*Required work*
Rewrite every line of the listing below with each occurrence of "Switch" replaced by "Navigate", changing nothing else and omitting the pictures.

*Data items*
☆ ☆ ☆ ☆ ☆ ☆ ☆
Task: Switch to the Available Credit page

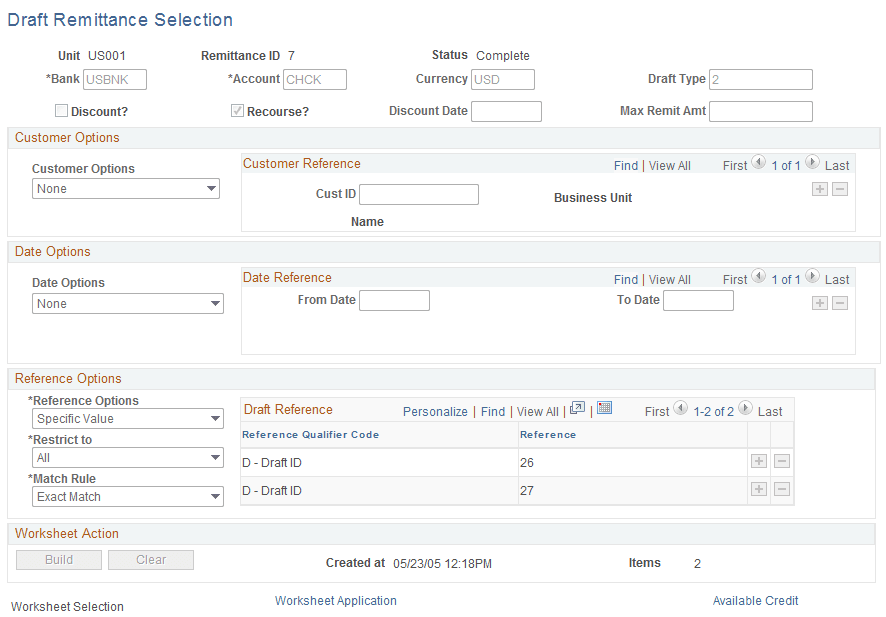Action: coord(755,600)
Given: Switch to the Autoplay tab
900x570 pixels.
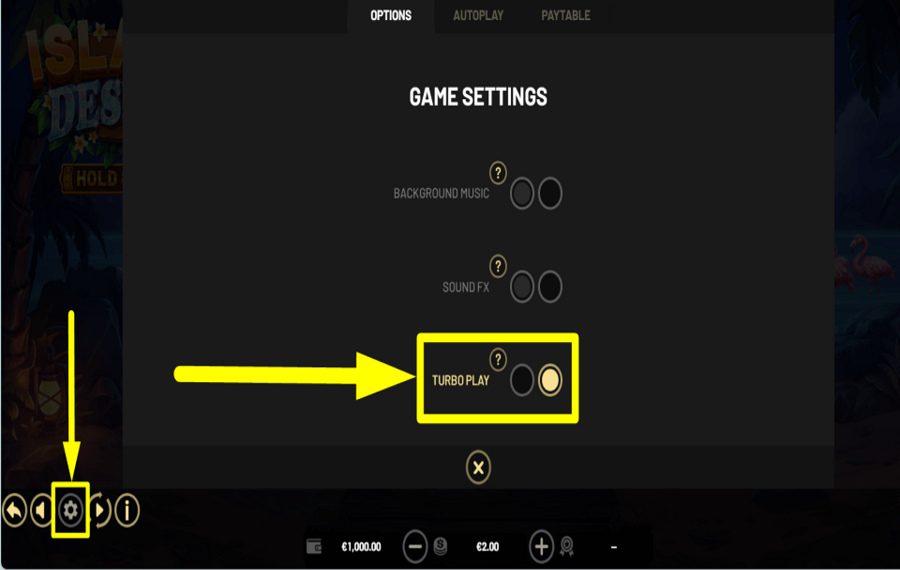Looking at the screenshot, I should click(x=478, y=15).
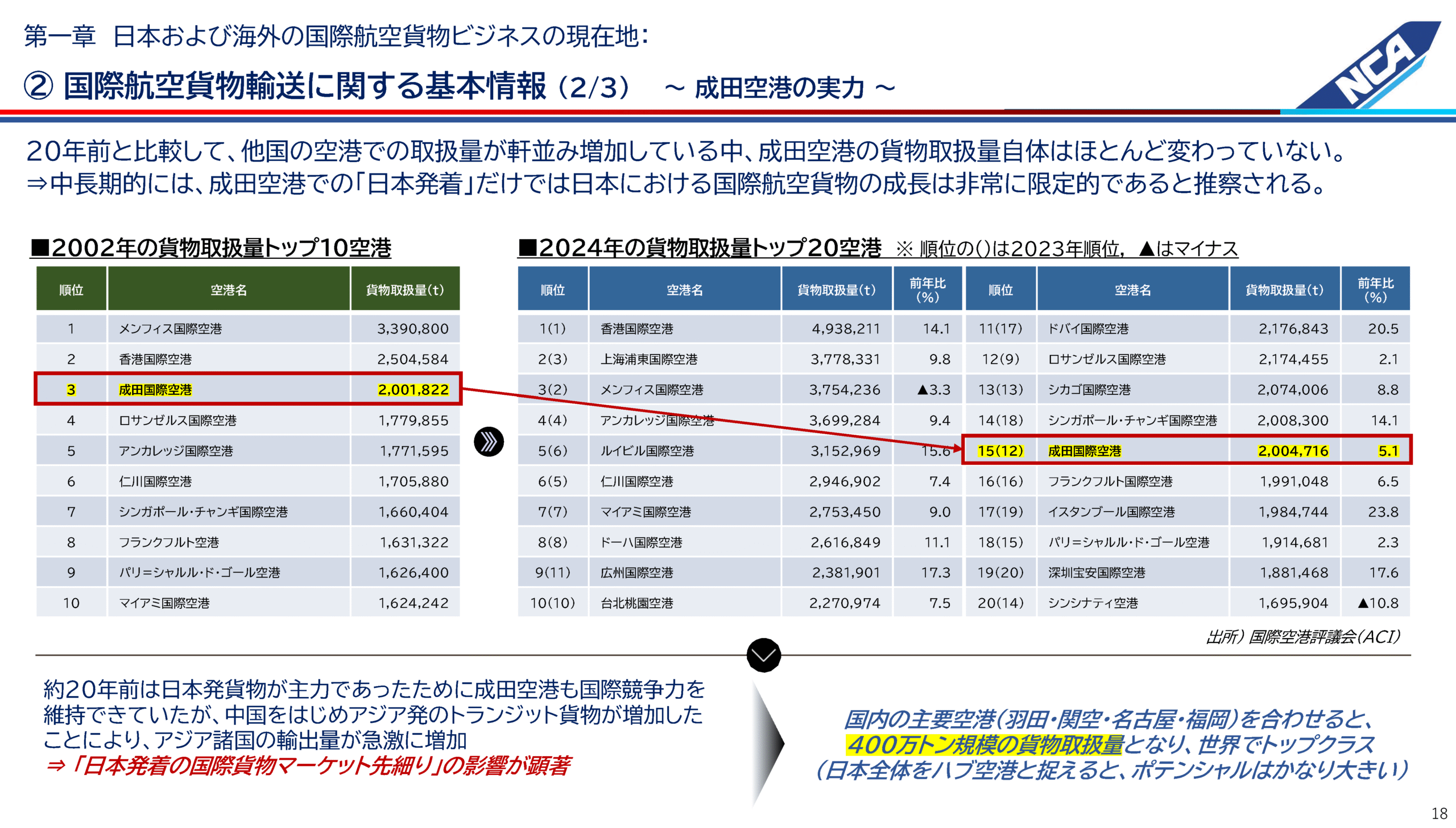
☆ ☆ ☆ ☆ ☆ ☆ ☆
*Answer to this exercise*
Task: Navigate to the Available Credit page

Action: coord(755,600)
Given: Navigate to the Autoplay tab
900x570 pixels.
Looking at the screenshot, I should click(x=478, y=15).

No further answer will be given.